本事業では、タイムベースト・メディアを用いた美術作品の修復・保存に取り組むとともに、海外機関の先行事例を調査し、国内の研究者、学芸員、アーティストとタイムベースト・メディアの修復・保存に関する協議した上で、タイムベースト・メディア作品の修復・保存に必要な体制をモデルとして提示した。以下に、得られた成果と今後の課題を示す。

7.1 成果

(1)古橋悌二《LOVERS――永遠の恋人たち――》(1994年)の修復・保存
本作品は、コンピューター・プログラムによる制御、センシングによる観客とのインタラクション、映像と音声を併用した空間構築といった機構を有しており、タイムベースト・メディア作品の特徴を典型的に備えており、タイムベースト・メディア作品の修復・保存のモデルとして最適であると考え、同作品を修復した。
まず、不具合が生じていた5台のヴィデオ・プロジェクターを交換した。次に、最初の展示にあったが、海外ツアーでオプション扱いにされていた天井からの投影のための4台のヴィデオ・プロジェクターを作品に含めることにして、そのためのコンピューターのプログラムを新たに作成した。そして、映像を仮想空間で動かすシミュレーターを作成した。最後に、オリジナルのヴィデオ・テープの映像をデジタル化し、映像とモーターの動きを数値化するダイヤグラムを作成した。
現在、作品を物理的に構成しているプロジェクターやDVDプレーヤー、LDプレーヤー、モーター、コンピューター、DVD、LDが失われたとしても、それを再現することができるデジタル・データを作成した。
本作品は、長い間、せんだいメディアテークに寄託された状態が続いていたが、本事業による修復を経て、国立国際美術館に寄贈され、保存される予定である。
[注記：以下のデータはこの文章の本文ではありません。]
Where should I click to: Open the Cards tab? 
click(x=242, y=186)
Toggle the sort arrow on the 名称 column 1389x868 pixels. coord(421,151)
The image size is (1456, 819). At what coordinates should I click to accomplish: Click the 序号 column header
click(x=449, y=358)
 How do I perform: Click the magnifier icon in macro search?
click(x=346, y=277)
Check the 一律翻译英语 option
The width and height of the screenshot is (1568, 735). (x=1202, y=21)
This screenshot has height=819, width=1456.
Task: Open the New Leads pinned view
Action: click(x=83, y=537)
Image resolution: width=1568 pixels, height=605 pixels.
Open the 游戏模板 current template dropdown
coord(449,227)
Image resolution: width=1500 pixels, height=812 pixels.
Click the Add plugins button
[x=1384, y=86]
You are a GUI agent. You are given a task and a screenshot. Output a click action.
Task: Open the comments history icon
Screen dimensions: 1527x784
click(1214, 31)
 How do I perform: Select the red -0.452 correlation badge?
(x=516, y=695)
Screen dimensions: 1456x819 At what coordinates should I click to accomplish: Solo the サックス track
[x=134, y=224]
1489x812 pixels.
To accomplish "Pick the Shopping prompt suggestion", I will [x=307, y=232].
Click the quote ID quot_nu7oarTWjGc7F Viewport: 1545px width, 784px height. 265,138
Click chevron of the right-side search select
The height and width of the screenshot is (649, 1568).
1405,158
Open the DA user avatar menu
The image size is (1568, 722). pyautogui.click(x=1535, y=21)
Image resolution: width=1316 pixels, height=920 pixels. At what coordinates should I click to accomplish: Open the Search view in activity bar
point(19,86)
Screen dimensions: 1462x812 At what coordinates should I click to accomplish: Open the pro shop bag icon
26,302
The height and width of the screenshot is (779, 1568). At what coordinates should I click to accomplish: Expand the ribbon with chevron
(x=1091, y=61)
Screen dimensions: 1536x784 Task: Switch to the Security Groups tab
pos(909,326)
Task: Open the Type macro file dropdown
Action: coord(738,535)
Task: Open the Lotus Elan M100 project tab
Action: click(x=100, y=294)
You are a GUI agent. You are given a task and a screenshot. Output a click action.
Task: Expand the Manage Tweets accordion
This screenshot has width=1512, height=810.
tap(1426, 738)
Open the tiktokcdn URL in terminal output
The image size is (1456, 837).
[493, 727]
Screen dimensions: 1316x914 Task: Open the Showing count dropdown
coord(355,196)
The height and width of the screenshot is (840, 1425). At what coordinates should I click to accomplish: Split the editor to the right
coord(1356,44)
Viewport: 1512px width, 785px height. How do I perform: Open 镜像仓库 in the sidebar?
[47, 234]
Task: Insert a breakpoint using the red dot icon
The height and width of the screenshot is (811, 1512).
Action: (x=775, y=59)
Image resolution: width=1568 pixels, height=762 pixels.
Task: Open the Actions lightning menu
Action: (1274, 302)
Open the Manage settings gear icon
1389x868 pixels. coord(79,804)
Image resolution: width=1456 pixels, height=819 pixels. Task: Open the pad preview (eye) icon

(2)タイムベースト・メディア作品の修復・保存のためのウェブサイトの構築
タイムベースト・メディア作品の修復・保存について、海外機関の先行事例を調査しつつ、国内の研究者、学芸員、アーティストと協議を行った結果、他のタイムベースト・メディア作品の修復・保存を促すために必要なのは先行事例を提示することであるという結論に達した。《LOVERS》の修復の実施体制、修復内容、作品情報、作業日誌を公開するウェブサイトを構築して、タイムベースト・メディア作品の修復・保存において具体的に必要な作業を提示した。

7.2 今後の課題

(1)「タイムベースト・メディア作品の修復/保存のための手引き」の作成
当初は、タイムベースト・メディアの修復・保存に関する情報を共有するために、「タイムベースト・メディア作品の修復/保存のための手引き」を作成する計画であったが、1月に完成した《LOVERS》の映像を仮想空間で動かすシミュレーターについて、2月開催のワークショップで専門家からメディアアート一般の修復/保存に適用可能であるとの指摘を受けたため、シミュレーターの評価を含めた形で、来年度に手引きを作成することにした。成果の(2)で述べたタイムベースト・メディア作品の修復・保存のためのウェブサイトに記載した情報を、より一般的な形で整理する必要がある。

(2)「修復が必要なタイムベースト・メディア作品のデータベース」の作成
本事業を行う中で、修復が必要なタイムベースト・メディア作品に関する複数の情報が寄せられた。タイムベースト・メディア作品の国内の所蔵状況については、平成22年度メディア芸術情報拠点コンソーシアム構築事業報告書『メディアアートの記録と保存』(森ビル株式会社、2011年)が報告しているが、それから5年が経過している。タイムベースト・メディア作品の修復・保存を促進するためには、修復が必要な作品について、修復の内容や緊急度などを含めた情報収集が急務である。